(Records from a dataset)

------------------------------------------------

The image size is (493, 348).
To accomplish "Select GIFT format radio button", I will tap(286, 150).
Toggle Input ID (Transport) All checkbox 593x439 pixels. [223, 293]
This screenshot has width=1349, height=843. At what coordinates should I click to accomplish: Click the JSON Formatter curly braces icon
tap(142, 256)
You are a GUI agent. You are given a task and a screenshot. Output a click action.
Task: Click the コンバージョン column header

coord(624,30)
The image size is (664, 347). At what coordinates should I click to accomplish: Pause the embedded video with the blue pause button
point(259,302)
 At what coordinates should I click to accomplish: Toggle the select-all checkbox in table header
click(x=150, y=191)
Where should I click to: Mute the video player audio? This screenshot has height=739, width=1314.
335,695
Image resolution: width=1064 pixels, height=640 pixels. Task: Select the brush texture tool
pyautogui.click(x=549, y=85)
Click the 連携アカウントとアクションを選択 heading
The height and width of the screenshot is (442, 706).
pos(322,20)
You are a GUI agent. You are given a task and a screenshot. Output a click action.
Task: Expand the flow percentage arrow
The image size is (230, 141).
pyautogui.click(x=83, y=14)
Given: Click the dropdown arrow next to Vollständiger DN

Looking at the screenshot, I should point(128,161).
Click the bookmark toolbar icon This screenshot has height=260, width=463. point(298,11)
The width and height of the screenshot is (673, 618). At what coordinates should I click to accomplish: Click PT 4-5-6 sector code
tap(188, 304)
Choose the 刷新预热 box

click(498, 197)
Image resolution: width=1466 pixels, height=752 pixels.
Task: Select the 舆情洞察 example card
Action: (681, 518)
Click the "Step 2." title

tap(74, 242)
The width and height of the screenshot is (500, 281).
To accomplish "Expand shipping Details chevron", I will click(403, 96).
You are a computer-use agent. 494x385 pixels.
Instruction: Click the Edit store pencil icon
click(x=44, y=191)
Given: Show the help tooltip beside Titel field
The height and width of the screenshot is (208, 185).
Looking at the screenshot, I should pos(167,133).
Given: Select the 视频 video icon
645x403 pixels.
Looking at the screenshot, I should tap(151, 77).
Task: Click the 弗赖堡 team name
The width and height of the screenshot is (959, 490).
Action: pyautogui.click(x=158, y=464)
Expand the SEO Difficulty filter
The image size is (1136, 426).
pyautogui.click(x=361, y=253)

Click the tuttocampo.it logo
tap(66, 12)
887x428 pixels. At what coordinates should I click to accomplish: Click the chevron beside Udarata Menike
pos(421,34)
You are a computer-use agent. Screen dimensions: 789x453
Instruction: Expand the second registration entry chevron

------------------------------------------------

Retype all of the records above without changing a single character.

### [Worked solution]
The image size is (493, 348).
To accomplish "Select GIFT format radio button", I will tap(286, 150).
Toggle Input ID (Transport) All checkbox 593x439 pixels. [223, 293]
This screenshot has width=1349, height=843. At what coordinates should I click to accomplish: Click the JSON Formatter curly braces icon
tap(142, 256)
You are a GUI agent. You are given a task and a screenshot. Output a click action.
Task: Click the コンバージョン column header

coord(624,30)
The image size is (664, 347). At what coordinates should I click to accomplish: Pause the embedded video with the blue pause button
point(259,302)
 At what coordinates should I click to accomplish: Toggle the select-all checkbox in table header
click(x=150, y=191)
Where should I click to: Mute the video player audio? This screenshot has height=739, width=1314.
335,695
Image resolution: width=1064 pixels, height=640 pixels. Task: Select the brush texture tool
pyautogui.click(x=549, y=85)
Click the 連携アカウントとアクションを選択 heading
The height and width of the screenshot is (442, 706).
pos(322,20)
You are a GUI agent. You are given a task and a screenshot. Output a click action.
Task: Expand the flow percentage arrow
The image size is (230, 141).
pyautogui.click(x=83, y=14)
Given: Click the dropdown arrow next to Vollständiger DN

Looking at the screenshot, I should point(128,161).
Click the bookmark toolbar icon This screenshot has height=260, width=463. point(298,11)
The width and height of the screenshot is (673, 618). At what coordinates should I click to accomplish: Click PT 4-5-6 sector code
tap(188, 304)
Choose the 刷新预热 box

click(498, 197)
Image resolution: width=1466 pixels, height=752 pixels.
Task: Select the 舆情洞察 example card
Action: (681, 518)
Click the "Step 2." title

tap(74, 242)
The width and height of the screenshot is (500, 281).
To accomplish "Expand shipping Details chevron", I will click(403, 96).
You are a computer-use agent. 494x385 pixels.
Instruction: Click the Edit store pencil icon
click(x=44, y=191)
Given: Show the help tooltip beside Titel field
The height and width of the screenshot is (208, 185).
Looking at the screenshot, I should pos(167,133).
Given: Select the 视频 video icon
645x403 pixels.
Looking at the screenshot, I should tap(151, 77).
Task: Click the 弗赖堡 team name
The width and height of the screenshot is (959, 490).
Action: pyautogui.click(x=158, y=464)
Expand the SEO Difficulty filter
The image size is (1136, 426).
pyautogui.click(x=361, y=253)

Click the tuttocampo.it logo
tap(66, 12)
887x428 pixels. At what coordinates should I click to accomplish: Click the chevron beside Udarata Menike
pos(421,34)
You are a computer-use agent. Screen dimensions: 789x453
Instruction: Expand the second registration entry chevron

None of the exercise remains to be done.